Introduction to scikit-learn (and Course Configurations)

Hey - Nick here! This page is a free excerpt from my new eBook Pragmatic Machine Learning, which teaches you real-world machine learning techniques by guiding you through 9 projects.

Since you're reading my blog, I want to offer you a discount. Click here to buy the book for 70% off now.

In this brief tutorial, you will learn about how to configure Python on your local computer so that you can build machine learning algorithms throughout the rest of this course.

You will also be introduced to scikit-learn, which is the Python library that we will be using to build machine learning models through the rest of this course.

Table of Contents

You can skip to a specific section of this Python machine learning tutorial using the table of contents below:

How to Install and Use Jupyter Notebooks

A Jupyter Notebook is a file (and corresponding application) that provides a nice environment for you to write and execute Python code. The Jupyter Notebook is arguably the most popular environment used by machine learning engineers.

The easiest way to install the Jupyter Notebook application is by downloading the Anaconda distribution of Python. Please follow the instructions in the following tutorial to do so:

If you've never worked with a Jupyter notebook before, you'll need to learn how to operate in this environment. The following tutorial will be useful for you:

If you're an experienced Python developer, please note that you do not necessarily need to work in a Jupyter Notebook to be successful in this course. However, all of the screenshots, examples, and practice problems will assume that you're working from a Jupyter Notebook. Keep this in mind before proceeding using a different Python editor or programming environment.

How to Install scikit-learn

scikit-learn is the Python library that we will be using to build machine learning models in this course. Accordingly, you'll need to install the scikit-learn library on your computer before proceeding.

If you installed Python using the Anaconda distribution, then scikit-learn will already be installed. If not, you can install scikit-learn using the following command line prompt:

pip install scikit-learn

If you're working with the Anaconda distribution but scikit-learn isn't installed for some reason, you can install is by running the following statement from the command line:

conda install scikit-learn

Introduction to scikit-learn

To conclude this tutorial, I wanted to provide a brief introduction to the scikit-learn library in Python.

Earlier in this course, you learned that building machine learning models generally follows this recipe:

  1. Data acquisition
  2. Data cleaning
  3. Splitting the data set into training data, validation data, and test data
  4. Training the model on the training data
  5. Validating and tweaking the model using the validation data
  6. Testing the model's final performance using the test data

scikit-learn provides tools for each step of this process. We will explore each of these tools quickly in this section.

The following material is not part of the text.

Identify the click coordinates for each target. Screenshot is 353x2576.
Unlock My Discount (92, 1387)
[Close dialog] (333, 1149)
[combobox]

Before proceeding, please note that this tutorial is intended to be nothing but a quick introduction. Don't worry about understanding every concept introduced in this tutorial, because we'll be learning about each step in much more detail later.

First, let's discuss how we import models from scikit-learn. Every algorithm is exposed in scikit-learn using something called an estimator. In scikit-learn, an estimator is any object that learns from data. A scikit-learn estimator usually falls into one of three categories: classification, regression, or clustering.

The first step of importing an estimator is importing the model. The generalized Python command for importing a model is:

from sklearn.family import Model

where:

  • family is the model family that the model you're importing is from
  • Model is the name of the specific model you're importing.

As an example, the LinearRegression model is part of the linear_model family. Here is the command you would use to import this model into your Python script:

from sklearn.linear_model import LinearRegression

Next, you need to run the model estimator and pass in the required parameters. You can use Shift + Tab in the Jupyter Notebook to generate a list of the required arguments for a specific model.

As an example, here are the arguments required for the LinearRegression model:

LinearRegression(copy_X = True, fit_intercept = True, normalize = True)

Most commonly, we'll create an instance of the LinearRegression object and assign it to a variable named model:

model = LinearRegression(copy_X = True, fit_intercept = True, normalize = True)

It is not time to fit this model on some training data! Remember that it is important to split our model into both training data and test data. Let's see how to do this.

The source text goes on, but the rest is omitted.